Anne Rabe
Die Möglichkeit von Glück
Shortlist Deutscher Buchpreis 2023
Am „Tag der Republik" läuft sie an der Hand der Mutter durch die Kleinstadt an der Ostsee, in der sie 1986 geboren wird. Überall sieht sie Fahnen mit Hammer und Zirkel im Ährenkranz: „Leben wir in Deutschland?" frage ich Mutter und sie sah mich streng an und korrigierte, „nein, wir leben in der DDR. So als hätte ich etwas furchtbar Dämliches, Verkehrtes, etwas aus der Kategorie 'Ich-geb-dir-gleich-ne-Kopfnuss'-Falsches gefragt."
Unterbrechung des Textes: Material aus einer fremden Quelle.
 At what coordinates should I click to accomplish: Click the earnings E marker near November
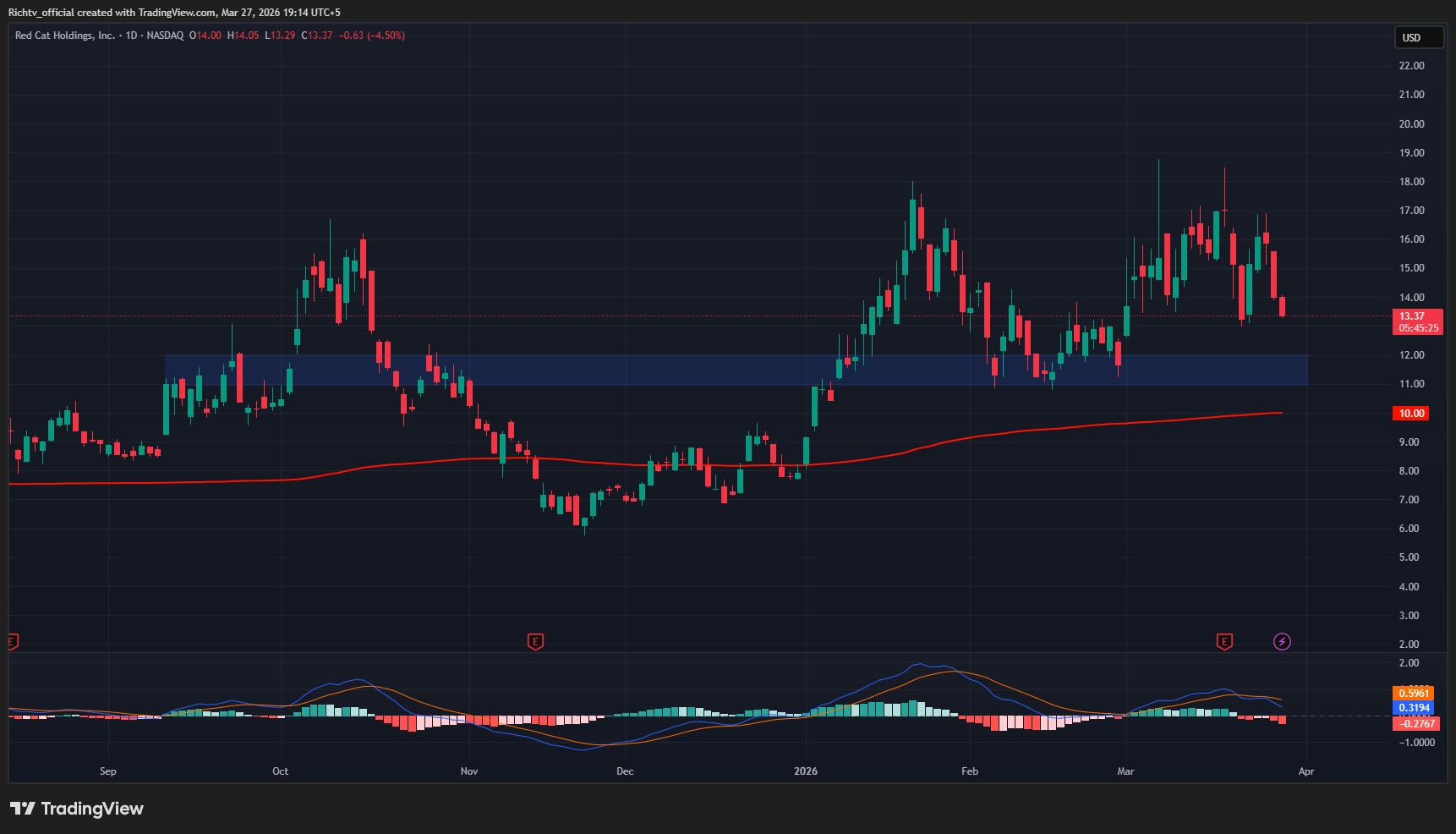pos(534,642)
Zwischen Diktatur und Demokratie
Das Leben in der DDR hat Stine nicht mehr wirklich erlebt. Sie ist aufgewachsen in einer Zeit des Umbruchs, als es darum ging, wieder ein einiges Land zu werden. Mutter und Vater hatten als Parteimitglieder in der DDR Privilegien - Studium, Beruf, feste Anstellungen. Das erleichterte auch ihren Start nach der Wende. Aber „Ich schäme mich dafür. Immer noch." Sich schämen, sich nicht zugehörig zu fühlen, irgendwie falsch zu sein – das empfindet Stine seit ihrer Kindheit und Jugend. Irgendwann wird das Gefühl übermächtig, und sie macht sich auf Spurensuche.
„Ich möchte es verstehen, möchte alles wissen. Wo kommen wir her? Wo kommt diese Familie her ... Ich würde gern das Knäuel der Familiengeschichte entzerren, geduldig, Knoten für Knoten, es neu aufwickeln und irgendwann am Ende des Fadens anlangen.”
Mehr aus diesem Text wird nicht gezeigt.